Hey, I'm in the same school system as Wild Woman, and it is indeed a huge help to have (1) a daily planner book and (2) an online system where teachers post assignments. You need to get on top of whether your GD has a planner (if the school does not assign one you need to make one and check it with her every single day. Let me say it again: Every. Single. Day. Consistently. Including Friday after school for weekend homework!
She must, must write every assignment down. If the school does not assign her a planner and you make your own, you may need to talk with her main teacher about looking at the planner daily (for a while, not forever) to see that she is writing things down, but you also must make it the priority to sit down and say, "OK, what is on your planner for tonight" AND "What is due tomorrow, the next day, Friday, next Monday" and so on. Long-term thinking!
Blackboard and other online systems are great but only if teachers actually do post everything that's assigned. If not, you need to learn which teachers use the system consistently and which just don't, so you can remember to check in: "Sally, you know that Mrs. X doesn't tend to post assignments on Blackboard, so it's extra important to have her assignments in your own book."
Get her a good, big calendar with large boxes for each day, one that shows the whole month on a single page, and have her create her own deadlines for longer-term things so she can SEE them. Put it somewhere prominent and be sure that she knows you check it too, every day.
Sally needs to be increasingly responsible for knowing what she has due, but for a time, it is perfectly OK (and not being a "helicopter parent"!) for you to help her LEARN to be organized and think long-term. It really is OK, because kids have to be taught to get themselves organized for school - they don't come out of the womb knowing that "If I have something due for history two weeks from today, I can do parts 1 and 2 of it by Monday and then part 3 next week but only after the math test is over with on Wednesday..." Some parents insist that kids must sink or swim, take the consequences, learn from mistakes, etc. and that's true-- to a degree. But kids are just not able to teach themselves organization and it's fine to help her see why it does not work to wait until the last minute to do things. Forget the grade aspect -- the stress alone is horrid if she makes waiting into a habit.
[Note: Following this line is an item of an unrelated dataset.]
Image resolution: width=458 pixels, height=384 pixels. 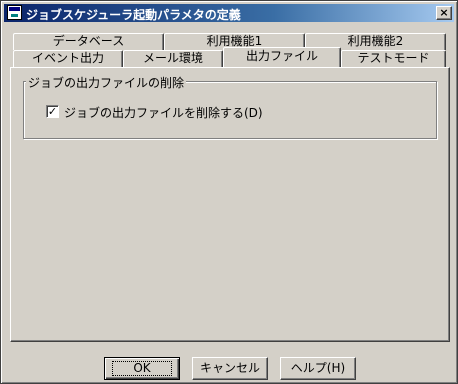 I want to click on app-icon, so click(x=14, y=12).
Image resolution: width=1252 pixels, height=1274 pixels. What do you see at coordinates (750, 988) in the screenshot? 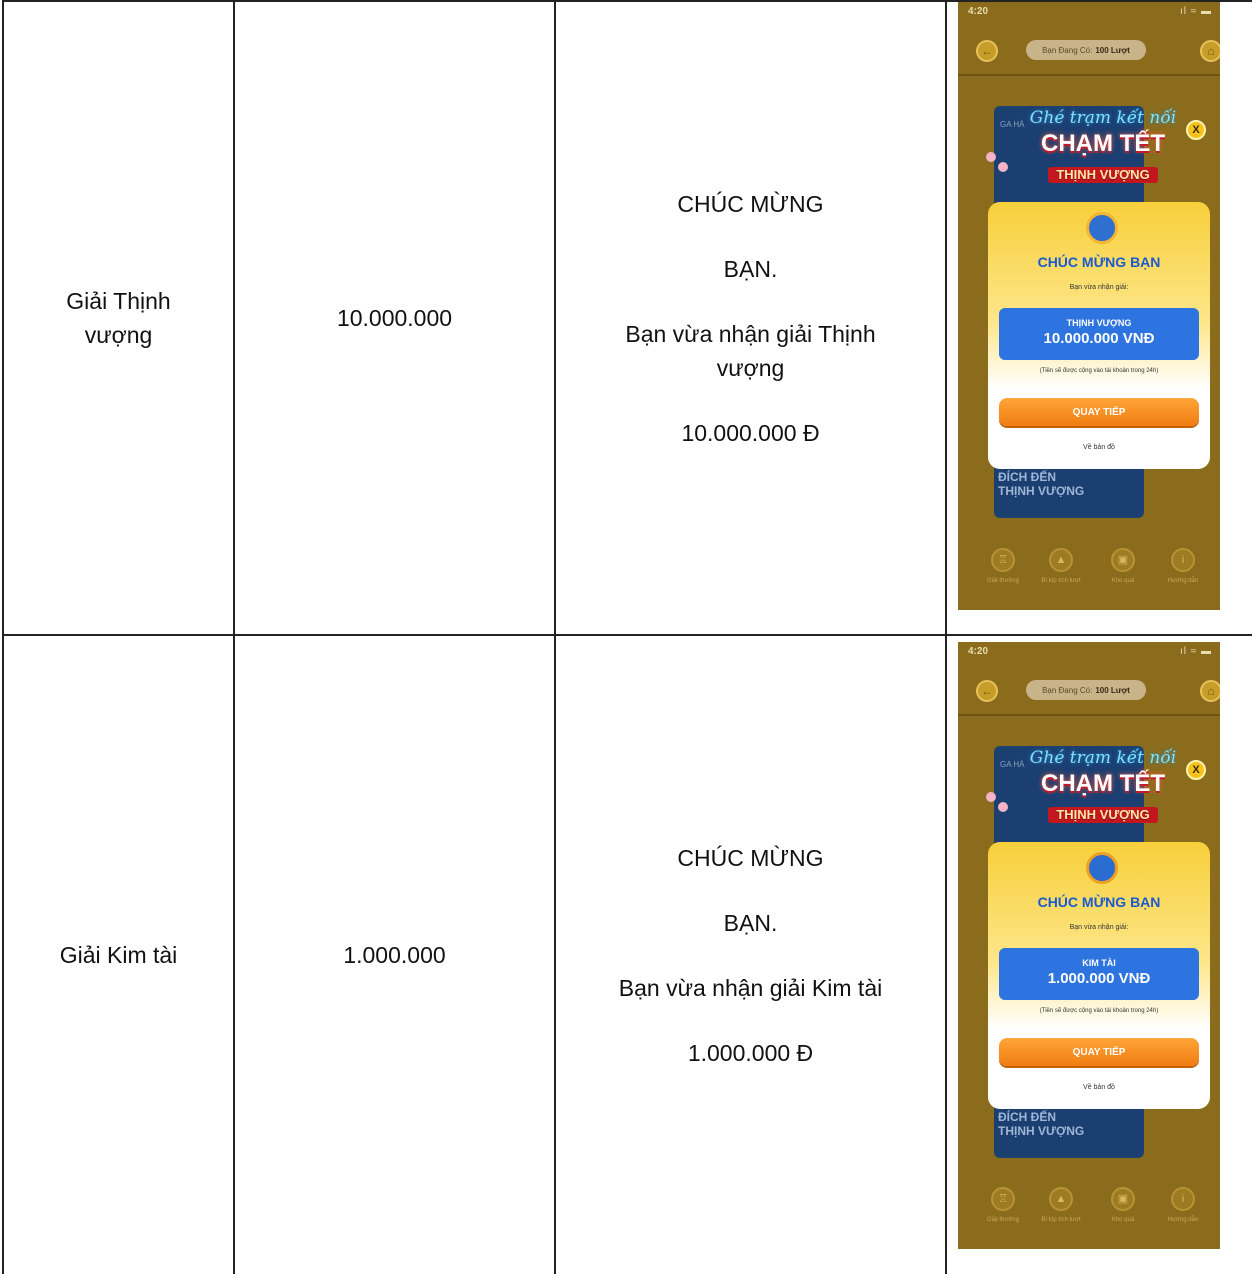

To answer the specific questions -- I would not wait to say something to her; I would not give a consequence for not telling you but would be clear that the consequence is going to be a bad grade and she needs to get to work, now. Did you tell hear earlier, very clearly, "If you do not tell me about an assignment the very same day it is assigned, you will have a consequence?" If not -- why should she get one?
I think you are perhaps overly focused on consequences for not telling you, when the focus needs to shift instead to teaching her the steps she must take, every day, to be sure she has all assignments written down and to check those with you every single day. You will have to check in with her -- without nagging -- but reminding her that she must look not just at "what homework is due tomorrow" but at reducing longer-term projects etc. to tasks she spreads out over time.